But it’s not what you think …
So here’s the deal. Congress is filled with millionaires. Lots of them, And the new Congress is no exception: it’s packed with lots of millionaires.
At the same time, people running for office have to raise millions of dollars to have a credible chance of winning (assuming they’re not running in a safe district with no opposition). Two Congressional races near me cost over $6 and $8 million dollars, respectively, factoring in the SuperPAC money. (Neither was in an expensive media market.) That’s a lot of cash coming in.
Ipso facto, then: raising money might make one rich. Take the money you raise, put it in your pocket … millionaire status awaits!
Except that’s not really what happens. Ironically, the rise in the percentage of millionaires in Congress over the last 30 years is as much a function of the laws governing campaign finance in the US as of anything else.
Here’s the deal: under federal campaign finance law, candidates for federal office who raise money for their campaigns can only raise fairly small amounts of money at a time. Right now, individuals can give a candidate to federal office up to $2500 in the primary, and another $2500 in the general election. (This may sound like a lot to you, but a maximum $2500 contribution is .0003% of an $8,000,000 campaign.) The rules are different for SuperPACs, which is why they exist. But any individual contribution is small relative to the overall cost of a campaign.
The reason for this is simple: if the relative significance of any individual contribution is small, then the likelihood of it leading to political corruption is low. If I say “vote my way or I won’t give you $2500!,” you can laugh me off—you don’t need my money that badly.
However, the small relative size of any individual contribution means that a candidate has to spend a huge amount of time raising money. (The SuperPACs may change this, but haven’t yet.) It’s an enormous drag on a candidate’s time. Indeed, once elected it’s an enormous drag on elected officials’ time: they spend a huge chunk of their time fundraising for their next election. If they’re a party leader, they also spend a lot of time fundraising for others in their party. It has become the most time-consuming thing elected officials do—even more than legislating.
The thing is, if you’re rich already, you can sidestep most federal campaign finance rules. If you don’t raise any money, but instead just spend your own, there really aren’t many limitations on what you can do. You can spend as much as you wish, rather than being limited by what you can raise. You don’t have to spend any time fundraising, eliminating a major hassle AND freeing up your time to go around shaking peoples’ hands and otherwise engaging in real electoral politics.
In other words, since you don’t have to go around asking people to give you their money, you don’t have to do anywhere near the same kinds of things that non-wealthy candidates have to do to get themselves a serious chance of being elected.

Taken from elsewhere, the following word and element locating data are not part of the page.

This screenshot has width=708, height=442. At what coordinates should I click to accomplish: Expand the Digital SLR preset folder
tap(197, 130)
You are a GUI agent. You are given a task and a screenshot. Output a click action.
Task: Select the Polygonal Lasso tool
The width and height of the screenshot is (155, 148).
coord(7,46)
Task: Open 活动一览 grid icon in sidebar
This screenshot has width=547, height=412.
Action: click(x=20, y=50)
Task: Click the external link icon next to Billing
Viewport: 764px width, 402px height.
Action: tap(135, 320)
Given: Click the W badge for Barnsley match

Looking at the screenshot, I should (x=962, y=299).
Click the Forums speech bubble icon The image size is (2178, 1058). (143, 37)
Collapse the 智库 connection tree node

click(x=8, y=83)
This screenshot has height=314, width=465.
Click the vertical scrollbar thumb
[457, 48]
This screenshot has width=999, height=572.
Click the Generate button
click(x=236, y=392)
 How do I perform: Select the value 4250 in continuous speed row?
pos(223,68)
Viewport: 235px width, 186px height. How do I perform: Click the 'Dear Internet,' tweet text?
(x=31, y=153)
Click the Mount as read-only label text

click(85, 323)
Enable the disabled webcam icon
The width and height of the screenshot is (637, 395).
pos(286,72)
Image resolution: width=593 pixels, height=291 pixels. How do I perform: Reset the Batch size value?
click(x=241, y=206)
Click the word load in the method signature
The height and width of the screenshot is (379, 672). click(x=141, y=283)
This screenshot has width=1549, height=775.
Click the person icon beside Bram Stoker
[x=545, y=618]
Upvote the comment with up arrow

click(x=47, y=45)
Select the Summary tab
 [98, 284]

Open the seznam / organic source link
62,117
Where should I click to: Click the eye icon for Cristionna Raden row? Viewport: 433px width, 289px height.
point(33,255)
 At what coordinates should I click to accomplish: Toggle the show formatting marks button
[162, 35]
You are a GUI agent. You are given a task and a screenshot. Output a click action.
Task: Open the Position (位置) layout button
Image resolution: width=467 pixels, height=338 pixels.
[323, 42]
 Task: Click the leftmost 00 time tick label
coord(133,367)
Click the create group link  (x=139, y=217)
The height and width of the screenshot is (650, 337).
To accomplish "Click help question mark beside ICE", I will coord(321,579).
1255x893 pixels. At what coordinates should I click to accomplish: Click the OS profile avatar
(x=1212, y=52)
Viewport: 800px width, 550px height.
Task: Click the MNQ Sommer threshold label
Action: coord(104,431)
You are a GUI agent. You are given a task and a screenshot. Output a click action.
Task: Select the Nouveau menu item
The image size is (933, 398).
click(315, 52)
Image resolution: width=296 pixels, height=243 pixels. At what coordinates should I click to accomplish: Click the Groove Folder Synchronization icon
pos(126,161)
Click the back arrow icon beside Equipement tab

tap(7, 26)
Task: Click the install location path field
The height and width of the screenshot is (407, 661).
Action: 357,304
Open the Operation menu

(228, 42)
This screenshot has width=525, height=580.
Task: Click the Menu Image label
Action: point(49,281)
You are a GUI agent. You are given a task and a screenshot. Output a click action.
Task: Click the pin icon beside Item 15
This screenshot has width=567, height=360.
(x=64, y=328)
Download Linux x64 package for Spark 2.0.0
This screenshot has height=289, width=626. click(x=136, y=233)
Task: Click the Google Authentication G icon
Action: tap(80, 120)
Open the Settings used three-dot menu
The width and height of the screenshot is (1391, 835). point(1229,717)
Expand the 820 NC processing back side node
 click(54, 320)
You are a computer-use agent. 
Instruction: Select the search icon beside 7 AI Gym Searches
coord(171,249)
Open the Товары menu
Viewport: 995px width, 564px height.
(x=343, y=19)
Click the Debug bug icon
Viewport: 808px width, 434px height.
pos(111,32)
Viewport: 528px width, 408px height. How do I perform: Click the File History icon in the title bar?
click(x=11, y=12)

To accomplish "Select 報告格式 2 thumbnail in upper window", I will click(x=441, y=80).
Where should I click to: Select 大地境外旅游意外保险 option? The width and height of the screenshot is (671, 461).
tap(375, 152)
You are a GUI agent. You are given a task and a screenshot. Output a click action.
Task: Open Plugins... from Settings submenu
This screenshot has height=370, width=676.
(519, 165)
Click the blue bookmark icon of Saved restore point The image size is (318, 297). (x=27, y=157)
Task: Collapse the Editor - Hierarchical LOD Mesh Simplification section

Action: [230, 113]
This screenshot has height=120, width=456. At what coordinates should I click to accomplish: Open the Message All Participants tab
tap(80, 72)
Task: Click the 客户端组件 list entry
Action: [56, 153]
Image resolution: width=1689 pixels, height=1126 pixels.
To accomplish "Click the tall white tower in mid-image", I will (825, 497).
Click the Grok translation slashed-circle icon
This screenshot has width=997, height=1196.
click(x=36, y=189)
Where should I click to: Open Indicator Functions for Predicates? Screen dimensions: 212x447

Of course, rich candidates don’t always win. Neither does the best-financed candidate. But the simple fact is that it is easier to get elected to Congress today if you’re already rich than it is if you’re not. One reason for this is the way campaign finance law works. Thus a law passed (in 1974) to protect us from political corruption has also helped the rich get elected to the offices from which they pass laws eliminating the estate tax, reducing (or eliminating) taxes on capital gains and other income they earn, and the like.
Which lots of people think is corrupt.
Welcome to my favorite political topic: irony in politics.